▶ **QUESTIONS ON THE MATERIAL**
1) According to the weekly social media recap, why did the Board strike down a handbook policy requiring "courteous" communications?
2) Reproduce the weekly social media recap word for word, starting at "The post on Monday" and ending at "pay $30,000 (and other relief).".

▶ **PASSAGE SHOWN**
------------------------------------
ICYMI: Our Social Media Posts This Week — Jun. 7 – 13, 2015

Below is a review of the posts (on Facebook, LinkedIn, and Twitter) from the past week.  You can check out the full posts by clicking on the links.

On Sunday 6/7/15 the post talked about the NLRB targeting employer policies (yes, even non-union workplaces). So what is the NLRB concerned with these days? Handbooks (still), dress codes, email and social media that chill employees’ rights under the NLRA. For example, the Board struck down a handbook policy requiring “courteous” communications and restrictions on sharing confidential company information because it might cover heated discussions over employee pay and benefits. The post mentions the other areas too, including social media, use of the employer’s email system, and joint employers.

TAKEAWAY: We can’t say it enough – even if there is no union at your company, you are still subject to some portions of the National Labor Relations Act so make sure you are familiar with and compliant with your obligations and employees’ rights.

The post on Monday 6/8/15 was about that darn “regarded as” prong under the ADA. Yep, it is still alive and kicking (employer’s behinds). In the spotlighted case, an employer allegedly offered Anthony a position but then rescinded the offer when if found out he took prescription seizure medication (thus regarding him as disabled and incapable of doing the job). The EEOC sued and the employer settled, agreeing to pay $30,000 (and other relief).

TAKEAWAY: We are all human and come with preconceived ideas and biases, but when it relates to a person’s (in)ability to perform a job, it could rise to the level of violating the “regarded as” prong under the ADA – be careful.

In the post on Tuesday 6/9/15, we questioned whether it is lawful to withdraw an offer of employment the day after finding out about a birth? The EEOC thinks so and brought suit against Savi Technology, Inc. for pregnancy discrimination. However, rather than fight the suit, Savi chose to settle with the EEOC, agreeing to pay $20,000 (and other relief). In its response issued after the EEOC announced the settlement to the media, Savi said, in part, that the settlement includes Savi’s denial of discrimination and that its withdrawal of the offer had nothing to do with discrimination but everything to do with not being able to meet the applicant’ demands in a counteroffer. More of Savi’s response is in the post.

TAKEAWAY: They are called nuisance settlements for a reason – they may be with or without factual substantiation, but they take both human and financial resources to deal with them, and so it is often better to settle than proceed with the matter.

The post on Wednesday 6/10/15 asked if it’s good enough for SecState, is it good enough for your company? Yes, we are talking about the use of private email accounts for business (whether US Government or your company). Former Secretary of State Clinton’s alleged reason, as noted in the post, is that she didn’t want to carry 2 devices. Personally, I find this disingenuous since devices can be set up to work with numerous email accounts (thus not requiring more than 1 device). But this is just part of the BYOD and “working remotely” issues faced by every company out there and there is not just one right answer, but perhaps just the answer (at least for now) for your company.

TAKEAWAY: Companies that allow employees to use their own devices (or even provide devices) for employees to access email other than on a PC in the office must have in place and evenly enforce a policy detailing what, how, and when the device can be used and what will happen if the employee strays from the policy.
------------------------------------
▶ **Stored records**
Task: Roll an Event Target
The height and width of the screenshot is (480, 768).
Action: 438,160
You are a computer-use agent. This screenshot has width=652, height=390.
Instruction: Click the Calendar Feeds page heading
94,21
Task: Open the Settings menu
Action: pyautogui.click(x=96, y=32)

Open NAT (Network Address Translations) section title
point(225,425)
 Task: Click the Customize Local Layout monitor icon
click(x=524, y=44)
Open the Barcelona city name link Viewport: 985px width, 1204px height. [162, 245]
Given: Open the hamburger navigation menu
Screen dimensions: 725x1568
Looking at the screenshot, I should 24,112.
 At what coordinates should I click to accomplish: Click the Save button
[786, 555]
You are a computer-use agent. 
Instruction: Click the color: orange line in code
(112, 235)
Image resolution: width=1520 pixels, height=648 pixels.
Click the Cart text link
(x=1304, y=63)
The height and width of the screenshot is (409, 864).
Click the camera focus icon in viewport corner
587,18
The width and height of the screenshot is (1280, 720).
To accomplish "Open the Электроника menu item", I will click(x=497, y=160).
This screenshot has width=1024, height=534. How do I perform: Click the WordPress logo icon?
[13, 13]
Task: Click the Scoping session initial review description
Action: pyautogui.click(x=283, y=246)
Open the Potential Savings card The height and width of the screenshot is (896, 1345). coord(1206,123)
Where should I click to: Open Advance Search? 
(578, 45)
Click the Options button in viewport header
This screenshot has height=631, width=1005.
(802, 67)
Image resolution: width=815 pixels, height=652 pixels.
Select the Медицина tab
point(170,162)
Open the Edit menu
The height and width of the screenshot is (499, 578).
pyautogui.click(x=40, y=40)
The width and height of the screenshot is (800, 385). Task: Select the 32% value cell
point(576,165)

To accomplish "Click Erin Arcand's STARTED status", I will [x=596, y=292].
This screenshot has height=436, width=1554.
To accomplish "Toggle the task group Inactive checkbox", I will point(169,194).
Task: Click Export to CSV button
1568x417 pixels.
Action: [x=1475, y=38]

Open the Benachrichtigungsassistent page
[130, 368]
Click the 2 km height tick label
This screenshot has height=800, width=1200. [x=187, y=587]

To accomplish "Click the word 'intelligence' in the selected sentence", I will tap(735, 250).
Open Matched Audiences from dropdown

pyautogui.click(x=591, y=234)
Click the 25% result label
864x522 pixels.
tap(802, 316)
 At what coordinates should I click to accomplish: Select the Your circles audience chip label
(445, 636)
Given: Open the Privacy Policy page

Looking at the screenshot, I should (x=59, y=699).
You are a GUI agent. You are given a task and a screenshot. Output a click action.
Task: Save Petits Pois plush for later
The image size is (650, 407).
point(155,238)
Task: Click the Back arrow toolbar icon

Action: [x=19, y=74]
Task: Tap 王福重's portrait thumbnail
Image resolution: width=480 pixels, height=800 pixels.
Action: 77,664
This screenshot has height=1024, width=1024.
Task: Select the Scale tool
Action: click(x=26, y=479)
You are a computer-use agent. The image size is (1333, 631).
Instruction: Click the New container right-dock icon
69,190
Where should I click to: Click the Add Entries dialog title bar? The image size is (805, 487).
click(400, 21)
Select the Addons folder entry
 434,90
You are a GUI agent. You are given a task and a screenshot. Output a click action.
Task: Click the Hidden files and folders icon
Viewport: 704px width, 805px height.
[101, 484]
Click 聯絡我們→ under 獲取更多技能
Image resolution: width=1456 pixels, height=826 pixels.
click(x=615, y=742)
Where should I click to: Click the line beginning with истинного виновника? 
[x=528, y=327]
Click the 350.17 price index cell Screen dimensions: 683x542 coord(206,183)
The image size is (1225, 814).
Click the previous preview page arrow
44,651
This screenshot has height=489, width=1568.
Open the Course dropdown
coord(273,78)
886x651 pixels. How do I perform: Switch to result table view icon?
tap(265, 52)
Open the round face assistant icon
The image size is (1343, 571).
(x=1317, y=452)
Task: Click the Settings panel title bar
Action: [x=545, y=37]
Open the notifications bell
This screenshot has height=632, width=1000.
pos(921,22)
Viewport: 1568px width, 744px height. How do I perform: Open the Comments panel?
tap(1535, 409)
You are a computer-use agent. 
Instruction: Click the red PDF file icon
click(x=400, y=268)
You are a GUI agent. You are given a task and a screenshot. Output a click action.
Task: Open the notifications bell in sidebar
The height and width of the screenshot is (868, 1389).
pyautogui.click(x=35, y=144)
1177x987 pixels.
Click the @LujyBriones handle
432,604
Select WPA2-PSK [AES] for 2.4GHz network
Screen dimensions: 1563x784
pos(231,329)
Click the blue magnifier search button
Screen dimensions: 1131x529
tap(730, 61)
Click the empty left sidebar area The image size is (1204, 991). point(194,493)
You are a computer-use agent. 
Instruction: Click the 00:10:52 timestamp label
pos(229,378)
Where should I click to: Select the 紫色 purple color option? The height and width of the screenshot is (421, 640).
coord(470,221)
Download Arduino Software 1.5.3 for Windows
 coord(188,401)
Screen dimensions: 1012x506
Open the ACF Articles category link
------------------------------------
▶ **SOLUTIONS BELOW**
1) The Board struck it down because the policy might cover heated discussions over employee pay and benefits.

2)
The post on Monday 6/8/15 was about that darn “regarded as” prong under the ADA. Yep, it is still alive and kicking (employer’s behinds). In the spotlighted case, an employer allegedly offered Anthony a position but then rescinded the offer when if found out he took prescription seizure medication (thus regarding him as disabled and incapable of doing the job). The EEOC sued and the employer settled, agreeing to pay $30,000 (and other relief).